Find elements in vector

ljh · September 25, 2022, 1:58pm

Hand code for loop is better solution than the following : )

I tried with sort then binary_search, but binary_search returns match in random order. How can I improve the task.

Thanks

fn main() {
    let mut vec = vec![
        Foo{name:"aaa".to_string(), num: 10, }, //dup
        Foo{name:"bbb".to_string(), num: 20, },
        Foo{name:"ccc".to_string(), num: 30, },
        Foo{name:"aaa".to_string(), num: 10, }, //dup
    ];

    // vec.sort();
    let mut index: usize = 0;

    while index != vec.len() {
        let ret = vec[index..]
            .iter()
            .position(|x| x == &Foo{name:"aaa".to_string(), num: 10,});

        if let None = ret {
            break;
        }

        if let Some(i) = ret {
            index += i;
            println!("{}:{}: {:?}", file!(), line!(), index);
            index += 1;
        }
    }
}

#[derive(Debug, Eq, Ord, PartialEq, PartialOrd)]
struct Foo {
    name: String,
    num: i32,
}

H2CO3 · September 25, 2022, 2:00pm

What are you trying to do, exactly?

erelde · September 25, 2022, 3:00pm

If what you want is to find the indices of all the duplicates (which is my best guess at what your code does), then simply looping will give you that:

let foos = vec![
    Foo { name:"aaa".to_string(), num: 10 },
    Foo { name:"bbb".to_string(), num: 20 },
    Foo { name:"ccc".to_string(), num: 30 },
    Foo { name:"aaa".to_string(), num: 10 },
];
let indices: Vec<_> = foos
    .iter()
    .enumerate()
    .filter_map(|(i, foo)| if foo == &foos[0] { Some(i) } else { None })
    .collect();
println!("{indices:?}");

But, if you want to actually do something with those indices, maybe you'd be better served by not using indices at all and just using filter or other methods directly.

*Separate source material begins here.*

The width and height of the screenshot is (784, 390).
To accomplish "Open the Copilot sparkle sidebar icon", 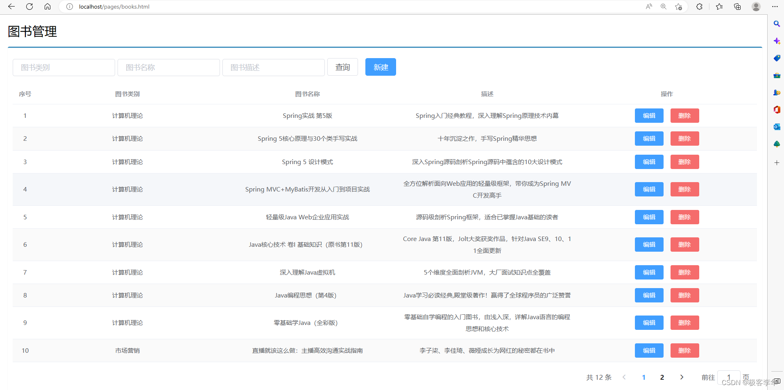I will [x=777, y=41].
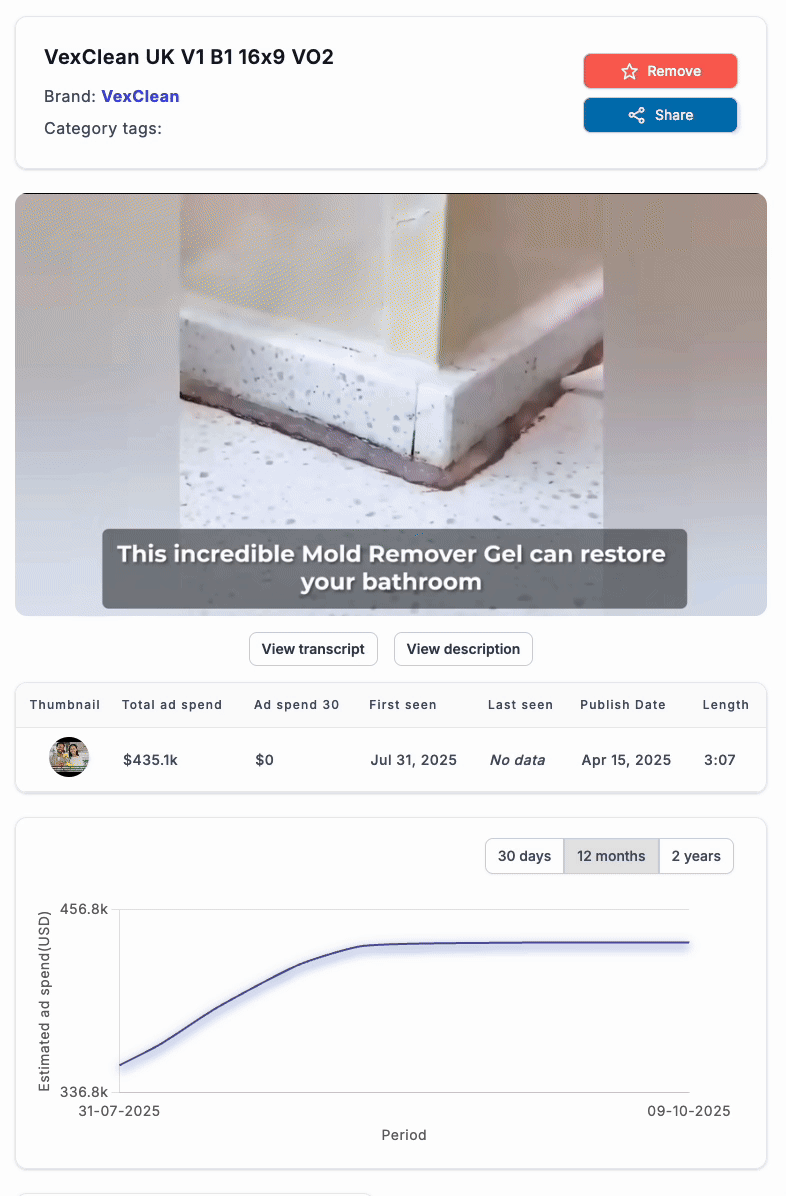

ljh · September 25, 2022, 3:47pm

There're duplicate elements in the vector

    //vec.sort();
    Foo { name:"aaa".to_string(), num: 10 }, //dup1
    Foo { name:"bbb".to_string(), num: 20 },
    Foo { name:"ccc".to_string(), num: 30 },
    Foo { name:"aaa".to_string(), num: 10 }, //dup2

I sorted the vector and tried to use binary_search to speedup finding the duplicates. But binary_search won't return the matches in order.

vec[0..].binary_search() may return dup2
vec[1..].binary_search() may return dup2, still
vec[2..].binary_search() returns Err

So, binary_search cannot find dup1

    Foo { name:"aaa".to_string(), num: 10 }, //dup 1
    Foo { name:"aaa".to_string(), num: 10 }, //dup 2
    Foo { name:"bbb".to_string(), num: 20 },
    Foo { name:"ccc".to_string(), num: 30 },

Thanks,

erelde · September 25, 2022, 4:22pm

I still don't quite understand what you want. But a binary search is probably not what you want if you don't have an already sorted list.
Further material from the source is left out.